Due to the number of trading platforms and exchanges, Bitcoin and several other cryptocurrencies are very liquid investments, as they can be purchased and sold 24/7 globally.
Bitcoin and other cryptocurrencies are immune to inflation because they are not part of a nation’s money supply.
New cryptocurrencies are coming to market regularly, in addition to new trading platforms, digital wallets, and other technologies and integrations.
Transactions are instantaneous. There is no need for settlement, which usually requires a few days.
The lack of regulation of Bitcoin and other cryptocurrencies certainly makes them more appealing. However, why the sudden price spike since the end of last year?
The run-up most likely had to do with the uncertainty facing the U.S. election outcome, and while President Biden has been in office for several months, uncertainty over the economy still persists.
Some believe that the COVID-19 vaccine may not necessarily return things back to normal, and others believe that governments around the world have hit their limits with bailouts. As such, Bitcoin and cryptocurrency investors hold more faith in vehicles that aren’t backed or regulated by governments.
In early February, Tesla announced its commitment to purchase $1.5 billion Bitcoin and to begin accepting it as a payment method for its products. More than a vote of confidence for the cryptocurrency, this is market-moving news because it’s a public corporation making the purchase—not simply a single investor, such as Tesla’s billionaire founder—thereby requiring an SEC filing.

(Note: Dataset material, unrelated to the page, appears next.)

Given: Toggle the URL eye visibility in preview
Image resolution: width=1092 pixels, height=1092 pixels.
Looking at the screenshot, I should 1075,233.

Additionally, Visa announced yesterday that it will allow the use of the cryptocurrency USD Coin to settle transactions on its payment network. (USD Coin, or USDC, is a cryptocurrency whose value is pegged directly to the U.S. dollar.) Though not Bitcoin, this announcement furthers the commitment to cryptocurrencies by the mainstream financial industry—especially a company like Visa that is relied upon by Main Street, not just Wall Street.
Price volatility might be the single reason to spook investors away from Bitcoin and cryptocurrencies. However, as the Bitcoin market is maturing—with more trading platforms, more participants, and more acceptance—it has become easier for investors in traditional financial instruments and asset classes to consider incorporating cryptocurrencies into their investment portfolios.
Perhaps all can agree that a retirement portfolio or a child’s college fund should not be invested 100% in Bitcoin and cryptocurrencies. However, for those who are familiar with the high-risk nature of non-traditional investments and can accept wild swings in price, Bitcoin and cryptocurrencies can serve to boost the performance of a portfolio.
Bitcoin is here to stay, and for those willing to incorporate some risk into their portfolios, cryptocurrencies could be just what the doctor ordered.